Ever had a great idea but nowhere to turn for capital to get it off the ground?  Entrepreneurs and startups all across the country frequently face this dilemma.  Some turn to friends and family (or even to more sophisticated “angel investors” if the idea has substantial promise) to provide sorely needed initial capital.  Traditional sources of debt financing such as home equity loans, commercial financing or even microloans can also help, but in some cases the individual may not meet the criteria required or the amount of capital needed is too large or too small, as the case may be.  No matter where the business owner turns, difficulties in getting the critically needed funding have always been a fact of life.

Help may now be more readily available through “crowdfunding” (also called “crowdsourcing”), which continues to grow in popularity.  In crowdfunding, a large number of individuals pool funds (usually through social media or internet “funding portals”) for purposes of providing capital to specific products or ideas.  There are two common types of crowdfunding.  The first is a “donation” model, which provides the funder with designated rewards (ranging from discounts to actual products).  The other type is an “investment” crowdfunding model that provides actual equity ownership in the recipient company.

Although the idea for crowdfunding has been around for years, the impetus for making crowdfunding a reality came with the signing of the Jumpstart Our Business Startups Act (JOBS) by President Obama in April of 2012.  The JOBS Act provided a framework for stimulating funding of smaller and startup businesses and relaxing certain regulatory hurdles faced by these companies.  As part of this process, the JOBS Act directed the U.S. Securities and Exchange Commission (the “SEC”) to develop rules for implementing crowdfunding. In late March of this year, the SEC issued its final rules for a two-tiered crowdfunding structure which will enable companies to sell up to $50 million of securities ($20 million under the lower tier) in a 12-month period, subject to certain eligibility, disclosure and filing requirements.  As a result, crowdfunding is likely to increase in popularity, because it will allow the everyday “non-accredited” investor an opportunity (subject to SEC limits) to invest in new projects.

Crowdfunding sites, such as Kickstarter, Indiegogo, Rockethub and Crowdfunder.com not only provide members of the general public the opportunity to fund business proposals (generally called “projects”) that appeal to their subjective tastes or sense of activism, but also provide venues for  entrepreneurs to submit their business start-up ideas for public backing.  The result of this is that equity funding sources are no longer limited to either personal relationships or a local geographic area.  A unique product or business model can now appeal to potential investors across the country, removing barriers and boundaries to accessing the capital needed to get to market.

§ DATASET EXCERPT
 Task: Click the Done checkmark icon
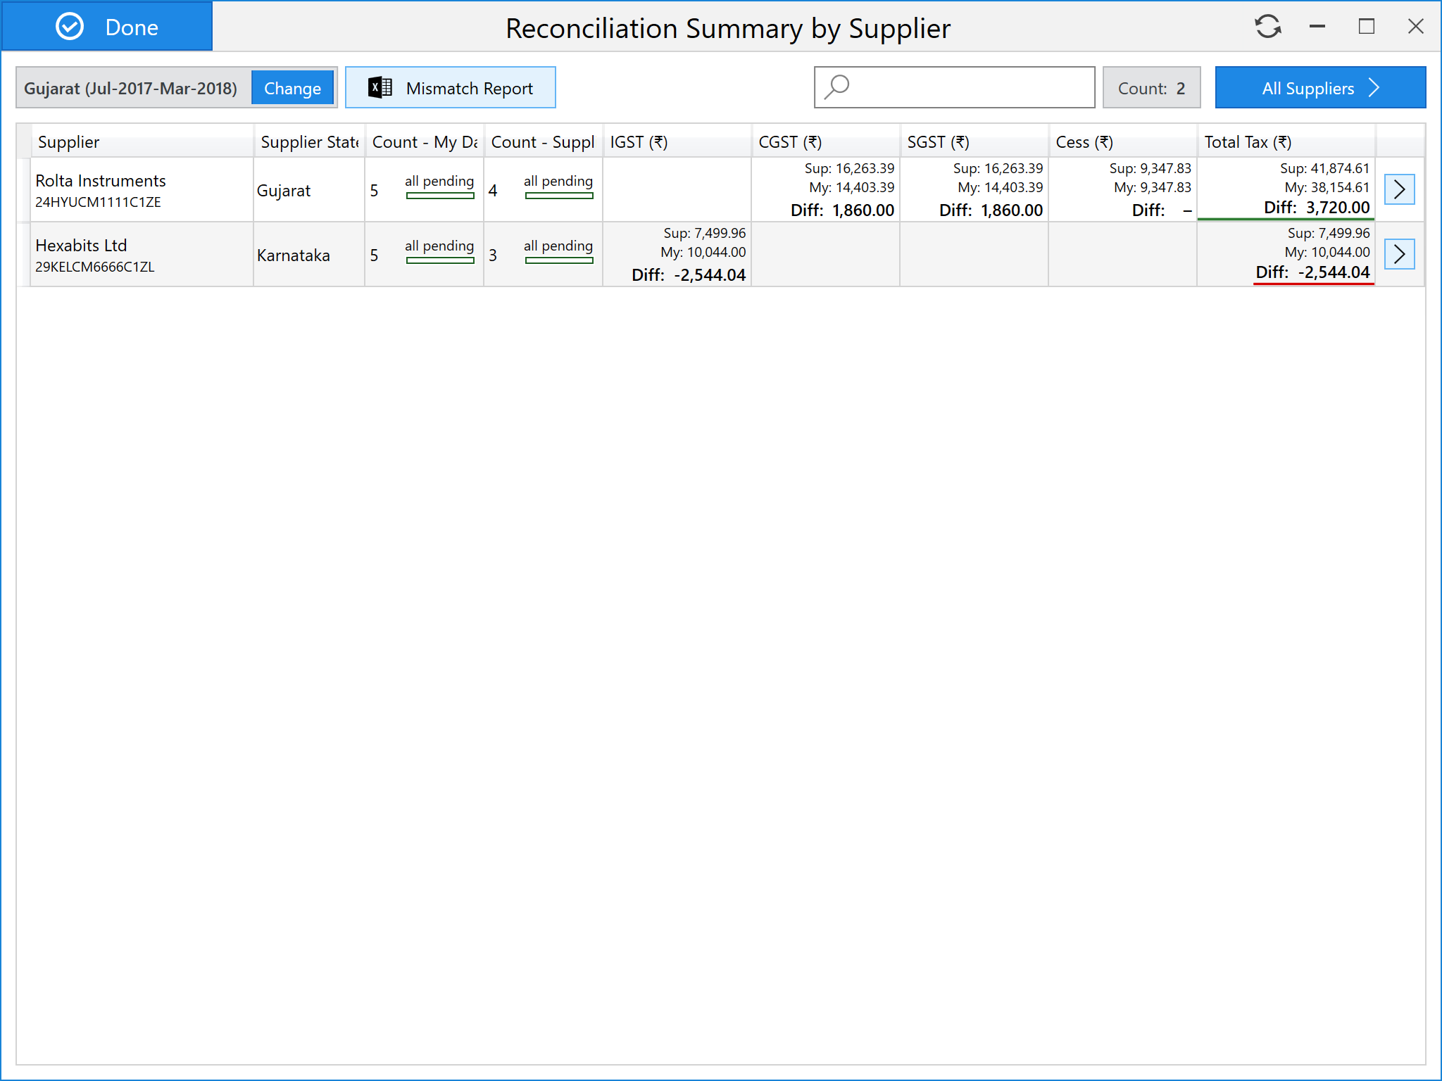[70, 27]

§ PROBLEM 1
Echo the crowdfunding passage word for word, from "Help may now" up to and including "the recipient company.".
§ PROBLEM 2
According to the crowdfunding passage, how much in securities may a company sell in a 12-month period under the lower tier of the SEC's final rules?
§ PROBLEM 3
Say whether each statement agrees with the crowdfunding passage. Give yes or no, and quote the words from the passage that decide it.
(a) The investment model of crowdfunding gives funders equity ownership in the company that receives the funds.
(b) The JOBS Act itself laid down the rules for implementing crowdfunding.
(c) Crowdfunding is also known as "crowdsourcing."

§ RESPONSE 1
Help may now be more readily available through “crowdfunding” (also called “crowdsourcing”), which continues to grow in popularity.  In crowdfunding, a large number of individuals pool funds (usually through social media or internet “funding portals”) for purposes of providing capital to specific products or ideas.  There are two common types of crowdfunding.  The first is a “donation” model, which provides the funder with designated rewards (ranging from discounts to actual products).  The other type is an “investment” crowdfunding model that provides actual equity ownership in the recipient company.

§ RESPONSE 2
$20 million.

§ RESPONSE 3
(a) Yes: "provides actual equity ownership in the recipient company"
(b) No: "the JOBS Act directed the U.S. Securities and Exchange Commission (the “SEC”) to develop rules for implementing crowdfunding"
(c) Yes: "(also called “crowdsourcing”)"